Indústria, construção e comércio demitem 34 mil trabalhadores com ensino superior em 2025

O mercado de trabalho no Brasil apresenta uma abertura líquida de vagas com carteira assinada em 2025, embora em menor quantidade em comparação aos anos anteriores. Apesar da população ocupada atingir recordes, a formalização não avança adequadamente, especialmente com as altas taxas de juros impactando negativamente os setores de indústria, construção e comércio, que cortaram 34.297 postos de trabalho com ensino superior completo neste ano.

Os dados revelam que, em 2025, o mercado formal criou 1.279.448 vagas, uma redução de 398 mil em relação a 2024. Deste total, apenas 1,9% foram atribuições para profissionais com ensino superior completo, totalizando 24.513 novas vagas.

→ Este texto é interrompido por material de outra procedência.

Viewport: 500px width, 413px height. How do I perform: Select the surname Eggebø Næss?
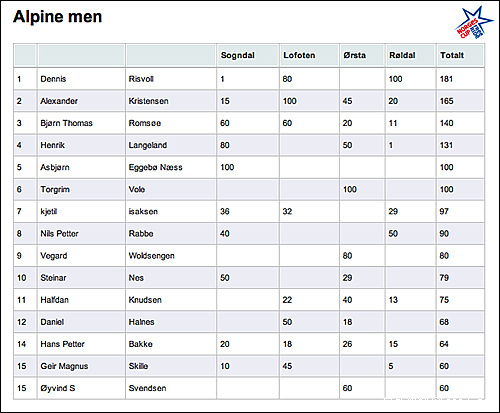point(155,167)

As demissões líquidas afetaram a indústria, com 13.686 postos a menos, a construção, que perdeu 8.179 vagas, e o comércio, que eliminou 12.432.

Embora os setores mencionados tenham registrado perdas, o setor de serviços absorveu 58.300 novos trabalhadores com ensino superior e a agricultura, 509. A taxa de juros elevada é um fator determinante que influencia a geração de empregos formais, agravada por problemas estruturais e elevados encargos trabalhistas no Brasil.

O desempenho do mercado de trabalho em dezembro foi o pior para o mês na série histórica do Cadastro Geral de Empregados e Desempregados, com uma perda líquida de 618.164 vagas, 11,3% inferior ao resultado de dezembro de 2024. Para 2026, as expectativas são de uma geração de empregos ainda mais modesta, devido à desaceleração econômica e à manutenção das taxas de juros elevadas.